[TESTO DEL DOCUMENTO]
::::::
In “Prime donne“ Ritanna Armeni si interroga sull’assenza femminile dai luoghi del potere. Anzi, come recita il sottotitolo: “Perché in politica non c’è spazio per il secondo sesso“. Per spiegarci: perché noi e le nostre sorelle di sesso siamo all’incirca delle mosche bianche nelle istituzioni, nel governo, a capo dello Stato.
Nessuno nega che questi luoghi siano saldamente nelle mani degli uomini. O che esistano forti resistenze da parte maschile a condividere il potere. Anche se quel potere non è proprio così luccicante come sembra. Le guerre si rivelano dei fallimenti; l’economia finanziaria esplode per via della crisi dei sub-prime. Ogni volta che viene organizzato un incontro tra i Grandi, succede un parapiglia.
Tuttavia, dal momento che per curare il malato occorre capire le cause della malattia, vediamo di capirci di più su questa assenza femminile. Secondo una motivazione in voga sono i maschi che si chiudono a riccio, accettando solo se costretti, le quote o una qualche norma antidiscriminatoria. Poi c’è la posizione femminista dura: Non ci interessano i vostri riti e detriti. Non vogliamo starci a quelle condizioni. Preferiamo la società delle estranee.
Infine, circola l’interrogativo se le donne, perlomeno nella politica italiana, non siano spesso troppo fedeli al segretario, al premier, al capocorrente. Troppo dedite, oblative, pronte a adeguarsi alle regole date. Con una incapacità a osare, a dimostrarsi audaci. Unica, recente eccezione, quella di Rosy Bindi.
Ma una contraddizione viene avanti: perché nella scuola, nelle professioni scientifiche, nella magistratura, nella ricerca le donne ci sono? E quasi in numero maggiore agli uomini? Secondo me le donne un governo ce l’hanno, è quello delle relazioni, dei rapporti umani e affettivi. Un collante relazionale che tiene insieme maschi e femmine, genitori e figli, anziani e giovani.
Un film, “La famiglia Savage“, in questi giorni nelle sale, parla appunto della fatica, della compassione, della necessità di ritrovare quel collante con un padre ormai lontano dal bene e dal male del mondo.
::::::
[DATI DELLA FONTE]
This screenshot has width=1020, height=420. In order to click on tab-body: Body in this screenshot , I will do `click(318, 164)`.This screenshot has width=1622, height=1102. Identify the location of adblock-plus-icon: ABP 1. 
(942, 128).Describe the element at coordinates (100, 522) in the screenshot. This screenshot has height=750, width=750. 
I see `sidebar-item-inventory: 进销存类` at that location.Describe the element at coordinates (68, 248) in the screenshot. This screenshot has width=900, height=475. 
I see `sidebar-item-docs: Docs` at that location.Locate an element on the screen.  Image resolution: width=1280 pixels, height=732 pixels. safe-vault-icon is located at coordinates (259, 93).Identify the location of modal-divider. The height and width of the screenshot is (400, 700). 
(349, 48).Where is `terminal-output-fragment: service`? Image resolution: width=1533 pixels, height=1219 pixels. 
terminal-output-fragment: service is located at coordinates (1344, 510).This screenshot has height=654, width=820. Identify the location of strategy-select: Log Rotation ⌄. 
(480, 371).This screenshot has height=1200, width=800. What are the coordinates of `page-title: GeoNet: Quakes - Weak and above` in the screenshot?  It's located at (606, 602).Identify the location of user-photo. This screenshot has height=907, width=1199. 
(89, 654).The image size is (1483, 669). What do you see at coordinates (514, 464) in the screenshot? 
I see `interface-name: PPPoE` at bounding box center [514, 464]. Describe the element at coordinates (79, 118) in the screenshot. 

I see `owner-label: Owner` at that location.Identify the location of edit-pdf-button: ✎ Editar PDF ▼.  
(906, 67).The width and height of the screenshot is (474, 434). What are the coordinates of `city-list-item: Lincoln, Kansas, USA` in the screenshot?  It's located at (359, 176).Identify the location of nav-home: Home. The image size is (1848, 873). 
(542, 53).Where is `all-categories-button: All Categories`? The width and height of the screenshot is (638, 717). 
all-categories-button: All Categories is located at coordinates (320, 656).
::::::
[DOMANDE DI STUDIO]
1 > Rispondi a queste domande sul testo sull'assenza femminile dalla politica:
(a) Qual è il sottotitolo di "Prime donne"?
(b) Quale donna viene indicata come unica, recente eccezione?
(c) In quali ambiti, secondo il testo, le donne ci sono?
2 > Prosegui il testo sull'assenza femminile dalla politica, cominciando dopo la frase sul film "La famiglia Savage".

[RISPOSTE]
1 >
(a) "Perché in politica non c’è spazio per il secondo sesso".
(b) Rosy Bindi.
(c) Nella scuola, nelle professioni scientifiche, nella magistratura e nella ricerca.

2 >
E’ un governo molto meno tangibile ma non meno importante. D’altronde, economisti come Amartya Sen o Muhammad Yunus, si battono da tempo per far acquistare valore economico alle competenze femminili. E le donne, persino in Italia, tra mille inciampi e fermate improvvise, sono comunque riuscite a modificare il mercato del lavoro.
Ora, il punto è che questo “esserci“ femminile viene rimosso dal dibattito pubblico. Servono casi estremi: La donna stuprata, la mamma cattiva, la velina raccomandata per registrare l’esistenza del “secondo sesso“. Eppure, cosa significa che, nel nostro piccolo mondo politico, Fausto Bertinotti invochi una vicepremier donna per la sua Sinistra-Arcobaleno? E che il Pd apra la pratica di accoglienza dei Radicali chiedendo tre donne? E Berlusconi accompagni la signora Michela Vittoria Brambilla dal notaio a fondare un partito, dismesso subito dopo?
Ciò che si muove sulla scena internazionale è perfettamente descritto da Armeni. La vicenda di Segolene Royal, l’ostilità degli “elefanti“ del Ps per il suo considerarsi “presidentiable“, il tono “materno“ che ha introdotto nella politica. Negli Stati Uniti lo scontro Hillary-Obama. L’America spaccata a metà quanto a antipatia per lei mentre il quarantenne nero e il settantenne repubblicano Mc Cain non suscitano altrettanta antipatia. Dunque, la misoginia e il conflitto di sesso sarebbe superiore al conflitto di razza?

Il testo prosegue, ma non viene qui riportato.